He's a bit of a fascist who managed to not carry forward his teacher's most valuable and allegedly highly regarded lesson of knowing the limits to one's own knowledge.

It gets even worse with his student Aristotle, but Plato kind of sucks compared to the more likely original aspects of his teacher.

It's a bit dizzying even, going from Socrates saying something like "all that I know is that I know nothing" or attacking his own assertion immediately after getting the other person to agree with it in some dialogues, to these long winded monologues that go on nearly forever making wildly illogical claims that go unchallenged by the other parties who instead agree wholeheartedly "certainly that must be the case that we should limit what information children can be raised with and get rid of music we don't approve of" or "some people say the universe wasn't intelligently designed but we won't even consider that because it'd be impious" (when the person allegedly saying this was executed for the charge of impiety).

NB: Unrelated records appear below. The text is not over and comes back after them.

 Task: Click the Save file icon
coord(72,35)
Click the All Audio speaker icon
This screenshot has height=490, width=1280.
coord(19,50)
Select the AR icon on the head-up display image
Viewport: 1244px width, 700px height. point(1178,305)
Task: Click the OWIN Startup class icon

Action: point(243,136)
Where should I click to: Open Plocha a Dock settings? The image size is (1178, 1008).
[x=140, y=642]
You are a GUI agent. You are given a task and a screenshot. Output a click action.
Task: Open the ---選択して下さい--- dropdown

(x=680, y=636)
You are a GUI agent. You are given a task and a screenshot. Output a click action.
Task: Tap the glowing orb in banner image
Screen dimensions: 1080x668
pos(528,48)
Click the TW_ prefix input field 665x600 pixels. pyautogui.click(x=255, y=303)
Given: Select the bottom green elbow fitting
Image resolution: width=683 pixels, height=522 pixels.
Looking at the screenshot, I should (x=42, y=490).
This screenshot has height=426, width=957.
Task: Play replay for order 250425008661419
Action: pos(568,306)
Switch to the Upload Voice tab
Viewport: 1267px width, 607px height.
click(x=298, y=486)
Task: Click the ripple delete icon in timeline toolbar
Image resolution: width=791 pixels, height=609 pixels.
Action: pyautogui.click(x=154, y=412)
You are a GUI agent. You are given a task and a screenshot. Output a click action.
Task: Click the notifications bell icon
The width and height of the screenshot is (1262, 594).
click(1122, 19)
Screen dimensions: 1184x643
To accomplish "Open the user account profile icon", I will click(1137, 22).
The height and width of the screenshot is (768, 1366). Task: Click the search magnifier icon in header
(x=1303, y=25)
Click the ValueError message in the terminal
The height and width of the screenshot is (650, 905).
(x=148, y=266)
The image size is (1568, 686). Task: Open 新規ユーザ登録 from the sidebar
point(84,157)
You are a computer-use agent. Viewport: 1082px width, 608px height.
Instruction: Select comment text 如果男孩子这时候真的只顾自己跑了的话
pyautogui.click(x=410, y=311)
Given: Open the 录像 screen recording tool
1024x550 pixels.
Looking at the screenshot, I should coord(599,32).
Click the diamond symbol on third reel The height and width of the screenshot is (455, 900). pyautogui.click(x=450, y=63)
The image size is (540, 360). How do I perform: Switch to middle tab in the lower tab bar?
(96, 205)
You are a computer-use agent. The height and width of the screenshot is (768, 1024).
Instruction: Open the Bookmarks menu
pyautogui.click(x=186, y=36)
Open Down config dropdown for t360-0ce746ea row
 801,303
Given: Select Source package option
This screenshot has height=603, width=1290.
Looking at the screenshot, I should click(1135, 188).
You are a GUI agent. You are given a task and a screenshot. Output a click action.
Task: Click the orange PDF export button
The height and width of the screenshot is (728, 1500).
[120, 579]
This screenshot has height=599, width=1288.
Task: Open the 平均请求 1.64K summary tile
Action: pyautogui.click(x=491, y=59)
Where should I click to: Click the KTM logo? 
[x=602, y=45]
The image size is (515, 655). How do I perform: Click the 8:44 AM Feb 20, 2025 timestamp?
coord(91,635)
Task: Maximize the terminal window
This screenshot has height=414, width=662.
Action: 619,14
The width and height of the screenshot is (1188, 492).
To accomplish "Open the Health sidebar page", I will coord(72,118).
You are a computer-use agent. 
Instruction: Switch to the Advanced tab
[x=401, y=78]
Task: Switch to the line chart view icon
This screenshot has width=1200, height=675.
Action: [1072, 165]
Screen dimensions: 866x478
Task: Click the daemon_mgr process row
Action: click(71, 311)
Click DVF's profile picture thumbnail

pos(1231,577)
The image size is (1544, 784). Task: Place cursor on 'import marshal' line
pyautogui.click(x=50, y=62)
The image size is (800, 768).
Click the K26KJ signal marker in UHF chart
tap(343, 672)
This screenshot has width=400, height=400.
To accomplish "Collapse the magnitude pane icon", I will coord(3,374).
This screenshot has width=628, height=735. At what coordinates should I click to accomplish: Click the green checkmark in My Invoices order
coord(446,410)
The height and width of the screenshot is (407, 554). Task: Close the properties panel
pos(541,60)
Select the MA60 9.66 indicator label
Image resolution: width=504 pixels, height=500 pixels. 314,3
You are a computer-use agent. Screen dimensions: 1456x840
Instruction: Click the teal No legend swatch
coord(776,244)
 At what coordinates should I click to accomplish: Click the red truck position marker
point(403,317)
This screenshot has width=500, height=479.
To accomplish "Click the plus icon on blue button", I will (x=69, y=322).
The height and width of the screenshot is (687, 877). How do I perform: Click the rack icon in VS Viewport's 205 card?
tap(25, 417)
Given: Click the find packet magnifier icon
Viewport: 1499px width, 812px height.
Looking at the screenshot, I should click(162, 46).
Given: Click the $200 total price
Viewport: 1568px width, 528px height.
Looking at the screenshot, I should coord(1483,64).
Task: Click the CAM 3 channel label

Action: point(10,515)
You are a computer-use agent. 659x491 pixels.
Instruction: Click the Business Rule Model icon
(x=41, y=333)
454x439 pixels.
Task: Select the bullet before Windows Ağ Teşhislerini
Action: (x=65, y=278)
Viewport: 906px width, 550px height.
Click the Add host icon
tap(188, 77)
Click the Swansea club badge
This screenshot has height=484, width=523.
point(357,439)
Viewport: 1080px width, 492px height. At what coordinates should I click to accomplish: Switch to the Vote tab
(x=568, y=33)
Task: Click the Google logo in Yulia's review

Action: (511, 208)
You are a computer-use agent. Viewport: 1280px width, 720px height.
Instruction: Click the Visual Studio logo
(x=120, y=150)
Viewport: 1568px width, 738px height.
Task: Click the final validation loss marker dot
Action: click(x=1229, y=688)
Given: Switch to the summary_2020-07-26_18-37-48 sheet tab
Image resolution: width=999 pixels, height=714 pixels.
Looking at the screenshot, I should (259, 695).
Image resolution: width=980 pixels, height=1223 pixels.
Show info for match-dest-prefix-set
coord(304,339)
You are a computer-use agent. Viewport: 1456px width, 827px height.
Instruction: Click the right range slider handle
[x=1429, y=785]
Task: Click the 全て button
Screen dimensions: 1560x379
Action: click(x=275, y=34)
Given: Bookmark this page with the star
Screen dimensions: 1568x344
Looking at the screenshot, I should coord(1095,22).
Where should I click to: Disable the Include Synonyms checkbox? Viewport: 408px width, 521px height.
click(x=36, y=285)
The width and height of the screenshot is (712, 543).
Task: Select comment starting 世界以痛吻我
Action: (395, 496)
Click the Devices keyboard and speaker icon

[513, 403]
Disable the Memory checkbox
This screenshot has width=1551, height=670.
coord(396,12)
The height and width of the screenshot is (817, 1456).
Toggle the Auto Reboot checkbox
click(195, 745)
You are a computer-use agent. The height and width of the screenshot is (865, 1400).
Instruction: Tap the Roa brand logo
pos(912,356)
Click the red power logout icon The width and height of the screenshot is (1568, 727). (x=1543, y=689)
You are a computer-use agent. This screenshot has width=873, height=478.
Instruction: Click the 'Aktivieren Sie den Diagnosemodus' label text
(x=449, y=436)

[–] drolex@sopuli.xyz 27 points 11 months ago (7 children)

Plato fascist

Wake up babe, new ancient Greek metapolitical lore just dropped

[–] kromem@lemmy.world 14 points 11 months ago (2 children)

Not so new. For example, see Acton, The Alleged Fascism of Plato (1938).

[–] drolex@sopuli.xyz 3 points 11 months ago (1 children)

Frankly, claiming that Plato is fascist is pure nonsense. It's ignoring the history of political thought (including, notably, Plato) and the economical and societal background that led to fascism.

You can argue that he inspired fascism or that he was a kind of proto-fascist. That would be weird (since it would exclude all the modern causes and influences for fascism), but arguable. But calling him a fascist is just an anachronism.

[–] kromem@lemmy.world 8 points 11 months ago

That's why I called him "a bit of a fascist."

You edited my comment to remove the "bit of a."